• [EXERCISE DETAILS]
Every line below from the one containing "Screen dimensions: 801x795" through the one containing "Task: Click the blue 6.00 buy button" must be transcribed exactly. Omit all lines outside that stretch.

• [MATERIAL TO PROCESS]
● ● ● ● ●
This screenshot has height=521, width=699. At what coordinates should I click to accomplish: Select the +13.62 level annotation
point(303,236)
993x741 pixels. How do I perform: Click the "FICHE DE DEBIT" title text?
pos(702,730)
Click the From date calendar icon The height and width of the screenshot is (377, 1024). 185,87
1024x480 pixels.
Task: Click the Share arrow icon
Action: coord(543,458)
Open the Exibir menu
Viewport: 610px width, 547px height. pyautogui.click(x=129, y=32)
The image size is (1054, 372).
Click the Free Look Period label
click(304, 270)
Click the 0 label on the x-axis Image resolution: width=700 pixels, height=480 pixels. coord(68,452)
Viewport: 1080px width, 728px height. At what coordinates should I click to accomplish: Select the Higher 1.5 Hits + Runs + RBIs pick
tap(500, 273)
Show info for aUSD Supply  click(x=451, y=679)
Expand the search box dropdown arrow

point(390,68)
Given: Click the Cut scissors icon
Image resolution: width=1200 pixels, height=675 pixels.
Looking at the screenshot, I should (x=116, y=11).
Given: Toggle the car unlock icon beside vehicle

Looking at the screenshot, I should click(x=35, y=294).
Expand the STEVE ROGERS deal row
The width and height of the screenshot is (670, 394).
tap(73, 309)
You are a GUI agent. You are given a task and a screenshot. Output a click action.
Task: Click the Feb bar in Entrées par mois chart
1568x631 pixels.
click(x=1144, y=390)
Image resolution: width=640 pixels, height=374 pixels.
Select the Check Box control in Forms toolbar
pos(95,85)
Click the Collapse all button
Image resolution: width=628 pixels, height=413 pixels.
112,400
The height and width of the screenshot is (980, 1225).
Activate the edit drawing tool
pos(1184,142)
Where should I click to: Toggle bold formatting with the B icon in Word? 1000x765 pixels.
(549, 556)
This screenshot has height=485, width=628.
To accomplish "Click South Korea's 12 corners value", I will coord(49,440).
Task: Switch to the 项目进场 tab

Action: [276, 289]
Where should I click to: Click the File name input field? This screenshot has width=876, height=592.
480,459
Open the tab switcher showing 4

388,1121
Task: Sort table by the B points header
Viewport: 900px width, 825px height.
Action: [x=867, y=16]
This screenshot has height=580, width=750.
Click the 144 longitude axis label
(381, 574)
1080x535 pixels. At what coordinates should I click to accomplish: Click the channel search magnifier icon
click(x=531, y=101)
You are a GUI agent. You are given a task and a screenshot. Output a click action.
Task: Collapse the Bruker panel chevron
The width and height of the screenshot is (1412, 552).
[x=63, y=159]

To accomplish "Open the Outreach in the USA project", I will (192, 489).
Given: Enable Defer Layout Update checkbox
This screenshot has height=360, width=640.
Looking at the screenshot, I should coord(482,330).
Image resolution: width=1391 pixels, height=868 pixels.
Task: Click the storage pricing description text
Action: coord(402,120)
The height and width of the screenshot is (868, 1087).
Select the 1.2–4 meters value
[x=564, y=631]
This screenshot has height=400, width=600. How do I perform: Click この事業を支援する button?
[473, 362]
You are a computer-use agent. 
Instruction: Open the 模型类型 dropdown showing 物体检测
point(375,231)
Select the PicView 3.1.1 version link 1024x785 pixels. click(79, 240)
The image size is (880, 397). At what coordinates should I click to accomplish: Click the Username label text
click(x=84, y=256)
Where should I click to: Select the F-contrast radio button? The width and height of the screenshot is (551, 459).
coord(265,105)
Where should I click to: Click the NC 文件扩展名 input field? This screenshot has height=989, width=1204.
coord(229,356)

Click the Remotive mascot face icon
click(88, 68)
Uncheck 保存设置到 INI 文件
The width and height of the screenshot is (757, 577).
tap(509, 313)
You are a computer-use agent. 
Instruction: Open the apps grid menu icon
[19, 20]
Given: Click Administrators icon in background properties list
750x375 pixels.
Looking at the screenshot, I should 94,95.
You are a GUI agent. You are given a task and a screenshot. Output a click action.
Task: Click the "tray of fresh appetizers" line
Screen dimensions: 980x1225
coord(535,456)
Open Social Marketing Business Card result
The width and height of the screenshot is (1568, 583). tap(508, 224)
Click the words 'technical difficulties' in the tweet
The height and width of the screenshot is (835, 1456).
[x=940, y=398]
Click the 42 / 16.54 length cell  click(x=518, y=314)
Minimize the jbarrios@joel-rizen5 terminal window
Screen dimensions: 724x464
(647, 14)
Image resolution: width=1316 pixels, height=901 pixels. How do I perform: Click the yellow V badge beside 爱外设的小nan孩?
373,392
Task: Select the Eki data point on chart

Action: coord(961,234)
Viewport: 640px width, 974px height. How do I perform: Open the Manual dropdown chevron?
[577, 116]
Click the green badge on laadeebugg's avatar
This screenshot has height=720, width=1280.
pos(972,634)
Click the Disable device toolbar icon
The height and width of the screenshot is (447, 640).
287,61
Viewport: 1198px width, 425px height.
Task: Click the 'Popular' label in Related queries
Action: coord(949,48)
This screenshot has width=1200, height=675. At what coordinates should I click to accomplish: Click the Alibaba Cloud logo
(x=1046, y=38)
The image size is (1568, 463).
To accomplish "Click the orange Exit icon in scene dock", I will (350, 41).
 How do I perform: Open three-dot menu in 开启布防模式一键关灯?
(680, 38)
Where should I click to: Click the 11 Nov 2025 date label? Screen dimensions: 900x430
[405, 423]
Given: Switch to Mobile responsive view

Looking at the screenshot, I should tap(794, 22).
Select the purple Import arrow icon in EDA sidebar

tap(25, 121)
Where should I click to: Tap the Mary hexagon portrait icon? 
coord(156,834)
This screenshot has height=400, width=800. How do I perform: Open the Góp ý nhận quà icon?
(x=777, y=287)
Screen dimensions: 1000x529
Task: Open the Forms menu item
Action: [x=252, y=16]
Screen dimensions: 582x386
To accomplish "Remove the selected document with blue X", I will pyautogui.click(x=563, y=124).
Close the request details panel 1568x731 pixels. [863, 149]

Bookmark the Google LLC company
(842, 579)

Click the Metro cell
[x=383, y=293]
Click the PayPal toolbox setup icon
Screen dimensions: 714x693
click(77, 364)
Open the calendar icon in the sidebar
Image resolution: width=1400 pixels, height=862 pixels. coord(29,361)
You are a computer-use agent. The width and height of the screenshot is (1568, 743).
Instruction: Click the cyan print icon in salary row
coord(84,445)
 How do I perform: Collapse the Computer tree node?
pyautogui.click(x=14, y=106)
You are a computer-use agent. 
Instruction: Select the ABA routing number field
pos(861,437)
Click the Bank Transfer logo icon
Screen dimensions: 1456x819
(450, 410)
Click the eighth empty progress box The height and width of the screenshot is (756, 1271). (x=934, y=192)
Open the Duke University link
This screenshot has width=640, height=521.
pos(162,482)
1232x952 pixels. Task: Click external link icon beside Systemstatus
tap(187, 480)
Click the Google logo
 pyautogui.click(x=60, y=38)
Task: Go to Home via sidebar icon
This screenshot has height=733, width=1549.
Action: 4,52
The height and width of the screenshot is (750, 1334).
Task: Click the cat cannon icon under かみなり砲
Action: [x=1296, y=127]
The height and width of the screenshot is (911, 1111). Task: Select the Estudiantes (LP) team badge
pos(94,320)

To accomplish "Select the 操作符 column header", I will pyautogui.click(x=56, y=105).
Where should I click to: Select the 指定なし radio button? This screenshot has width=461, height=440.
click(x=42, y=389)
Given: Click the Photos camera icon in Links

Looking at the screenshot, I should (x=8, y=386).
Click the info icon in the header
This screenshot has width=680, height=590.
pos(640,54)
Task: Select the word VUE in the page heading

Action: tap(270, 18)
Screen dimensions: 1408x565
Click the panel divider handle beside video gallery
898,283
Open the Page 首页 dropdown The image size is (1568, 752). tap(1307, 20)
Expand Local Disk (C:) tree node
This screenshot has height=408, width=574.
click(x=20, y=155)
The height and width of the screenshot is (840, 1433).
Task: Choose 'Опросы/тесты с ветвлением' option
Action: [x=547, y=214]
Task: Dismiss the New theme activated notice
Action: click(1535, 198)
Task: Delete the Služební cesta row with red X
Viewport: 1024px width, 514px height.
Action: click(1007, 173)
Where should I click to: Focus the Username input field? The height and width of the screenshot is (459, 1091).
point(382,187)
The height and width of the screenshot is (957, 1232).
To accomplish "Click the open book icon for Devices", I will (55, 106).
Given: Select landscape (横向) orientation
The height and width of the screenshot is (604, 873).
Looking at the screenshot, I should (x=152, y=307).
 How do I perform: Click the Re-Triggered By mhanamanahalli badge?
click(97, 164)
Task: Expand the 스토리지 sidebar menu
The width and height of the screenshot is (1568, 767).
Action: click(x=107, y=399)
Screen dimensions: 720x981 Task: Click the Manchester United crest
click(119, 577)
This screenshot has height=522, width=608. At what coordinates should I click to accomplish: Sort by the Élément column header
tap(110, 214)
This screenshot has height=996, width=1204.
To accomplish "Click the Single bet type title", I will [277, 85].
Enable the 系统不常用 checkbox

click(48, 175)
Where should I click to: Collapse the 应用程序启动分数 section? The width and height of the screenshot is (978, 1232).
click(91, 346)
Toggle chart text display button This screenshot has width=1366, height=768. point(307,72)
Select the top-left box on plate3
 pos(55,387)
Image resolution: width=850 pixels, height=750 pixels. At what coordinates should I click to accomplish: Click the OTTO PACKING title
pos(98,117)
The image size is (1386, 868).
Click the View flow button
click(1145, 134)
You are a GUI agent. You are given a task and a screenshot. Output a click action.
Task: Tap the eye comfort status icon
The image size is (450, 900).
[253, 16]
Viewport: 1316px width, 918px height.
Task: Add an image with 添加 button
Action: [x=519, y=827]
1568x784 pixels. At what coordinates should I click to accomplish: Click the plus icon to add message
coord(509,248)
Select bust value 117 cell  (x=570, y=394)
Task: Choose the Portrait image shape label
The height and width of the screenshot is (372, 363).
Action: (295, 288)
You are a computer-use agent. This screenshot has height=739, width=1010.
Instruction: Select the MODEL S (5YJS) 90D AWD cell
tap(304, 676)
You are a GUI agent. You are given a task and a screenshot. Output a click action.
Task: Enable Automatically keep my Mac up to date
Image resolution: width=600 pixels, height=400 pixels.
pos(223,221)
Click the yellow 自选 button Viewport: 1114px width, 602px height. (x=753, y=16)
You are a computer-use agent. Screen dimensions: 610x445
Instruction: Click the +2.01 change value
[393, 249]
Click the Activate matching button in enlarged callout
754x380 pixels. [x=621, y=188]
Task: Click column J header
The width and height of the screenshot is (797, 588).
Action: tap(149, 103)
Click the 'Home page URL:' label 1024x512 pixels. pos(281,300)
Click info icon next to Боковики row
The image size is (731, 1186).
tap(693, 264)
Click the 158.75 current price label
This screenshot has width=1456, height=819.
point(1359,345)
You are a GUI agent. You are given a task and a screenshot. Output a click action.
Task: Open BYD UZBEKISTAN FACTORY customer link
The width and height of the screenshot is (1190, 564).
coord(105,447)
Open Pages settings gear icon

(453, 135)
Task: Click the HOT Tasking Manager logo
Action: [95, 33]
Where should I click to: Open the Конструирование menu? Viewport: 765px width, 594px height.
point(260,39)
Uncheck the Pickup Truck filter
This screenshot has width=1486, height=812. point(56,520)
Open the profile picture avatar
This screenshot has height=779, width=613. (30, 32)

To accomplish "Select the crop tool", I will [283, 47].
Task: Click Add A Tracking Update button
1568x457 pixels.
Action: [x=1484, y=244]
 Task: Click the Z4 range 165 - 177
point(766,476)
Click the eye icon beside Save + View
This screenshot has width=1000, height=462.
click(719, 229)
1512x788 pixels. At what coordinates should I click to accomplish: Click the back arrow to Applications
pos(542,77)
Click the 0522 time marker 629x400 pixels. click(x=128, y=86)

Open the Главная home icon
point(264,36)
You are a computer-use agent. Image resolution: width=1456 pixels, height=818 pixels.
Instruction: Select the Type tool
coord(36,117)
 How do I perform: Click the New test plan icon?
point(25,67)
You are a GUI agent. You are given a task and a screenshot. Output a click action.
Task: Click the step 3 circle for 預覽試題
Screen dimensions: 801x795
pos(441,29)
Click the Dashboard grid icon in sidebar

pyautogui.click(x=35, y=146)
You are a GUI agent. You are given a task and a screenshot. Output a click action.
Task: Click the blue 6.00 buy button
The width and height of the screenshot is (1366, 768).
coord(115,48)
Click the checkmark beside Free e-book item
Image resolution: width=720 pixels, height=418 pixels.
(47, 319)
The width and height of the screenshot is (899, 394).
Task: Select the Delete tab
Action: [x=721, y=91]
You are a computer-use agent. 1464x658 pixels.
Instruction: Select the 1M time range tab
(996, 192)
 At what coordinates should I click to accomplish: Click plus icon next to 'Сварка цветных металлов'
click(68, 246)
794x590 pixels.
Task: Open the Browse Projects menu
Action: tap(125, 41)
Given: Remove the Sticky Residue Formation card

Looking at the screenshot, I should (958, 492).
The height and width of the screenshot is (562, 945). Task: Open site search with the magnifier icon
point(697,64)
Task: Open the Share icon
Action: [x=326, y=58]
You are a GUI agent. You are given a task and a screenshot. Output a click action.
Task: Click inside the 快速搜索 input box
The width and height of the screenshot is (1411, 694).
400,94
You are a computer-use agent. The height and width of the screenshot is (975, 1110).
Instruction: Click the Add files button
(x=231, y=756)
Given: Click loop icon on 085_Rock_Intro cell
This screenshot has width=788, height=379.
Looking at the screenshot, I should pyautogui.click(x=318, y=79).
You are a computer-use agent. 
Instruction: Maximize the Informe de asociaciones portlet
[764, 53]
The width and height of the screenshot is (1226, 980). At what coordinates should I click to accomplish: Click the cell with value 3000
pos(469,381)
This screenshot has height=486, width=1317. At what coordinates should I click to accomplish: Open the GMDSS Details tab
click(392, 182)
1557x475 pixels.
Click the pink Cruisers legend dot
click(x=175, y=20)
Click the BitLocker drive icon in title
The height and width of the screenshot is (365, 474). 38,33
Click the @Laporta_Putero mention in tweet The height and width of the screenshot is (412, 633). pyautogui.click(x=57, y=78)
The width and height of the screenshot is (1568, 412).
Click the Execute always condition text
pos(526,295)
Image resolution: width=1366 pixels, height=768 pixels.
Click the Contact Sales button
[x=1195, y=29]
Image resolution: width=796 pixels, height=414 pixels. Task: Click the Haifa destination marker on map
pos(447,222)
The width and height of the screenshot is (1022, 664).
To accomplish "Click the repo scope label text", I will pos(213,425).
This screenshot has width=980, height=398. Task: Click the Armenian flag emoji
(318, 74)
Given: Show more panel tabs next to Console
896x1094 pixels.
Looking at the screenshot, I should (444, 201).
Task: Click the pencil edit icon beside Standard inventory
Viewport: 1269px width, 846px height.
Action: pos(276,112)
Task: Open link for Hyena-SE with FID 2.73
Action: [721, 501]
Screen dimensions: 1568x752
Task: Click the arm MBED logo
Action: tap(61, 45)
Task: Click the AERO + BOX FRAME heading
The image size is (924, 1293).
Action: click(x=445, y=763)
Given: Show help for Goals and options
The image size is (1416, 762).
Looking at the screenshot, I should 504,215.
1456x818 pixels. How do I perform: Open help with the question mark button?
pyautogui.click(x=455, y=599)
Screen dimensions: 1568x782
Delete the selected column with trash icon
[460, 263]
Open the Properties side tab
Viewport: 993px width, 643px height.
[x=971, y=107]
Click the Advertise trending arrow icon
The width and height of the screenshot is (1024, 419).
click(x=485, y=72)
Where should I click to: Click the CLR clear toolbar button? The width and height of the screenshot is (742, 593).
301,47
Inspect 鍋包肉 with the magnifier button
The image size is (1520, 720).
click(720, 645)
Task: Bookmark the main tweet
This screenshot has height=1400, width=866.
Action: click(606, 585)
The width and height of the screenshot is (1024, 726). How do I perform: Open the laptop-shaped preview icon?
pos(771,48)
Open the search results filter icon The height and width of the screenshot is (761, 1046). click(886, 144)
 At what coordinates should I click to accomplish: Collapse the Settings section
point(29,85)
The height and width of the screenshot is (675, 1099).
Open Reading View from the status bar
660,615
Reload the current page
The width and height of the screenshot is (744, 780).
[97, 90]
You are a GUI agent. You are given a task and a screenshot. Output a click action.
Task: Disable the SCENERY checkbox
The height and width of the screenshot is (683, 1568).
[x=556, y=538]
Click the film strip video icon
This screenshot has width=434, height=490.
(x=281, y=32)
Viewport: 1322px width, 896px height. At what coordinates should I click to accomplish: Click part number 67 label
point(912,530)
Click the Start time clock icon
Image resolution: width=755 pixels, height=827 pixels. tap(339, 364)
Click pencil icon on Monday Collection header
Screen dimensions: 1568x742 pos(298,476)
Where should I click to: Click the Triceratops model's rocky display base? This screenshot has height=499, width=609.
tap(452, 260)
● ● ● ● ●
• [SOLUTION FOR THIS PROBLEM]
Screen dimensions: 801x795
pos(441,29)
Click the Dashboard grid icon in sidebar

pyautogui.click(x=35, y=146)
You are a GUI agent. You are given a task and a screenshot. Output a click action.
Task: Click the blue 6.00 buy button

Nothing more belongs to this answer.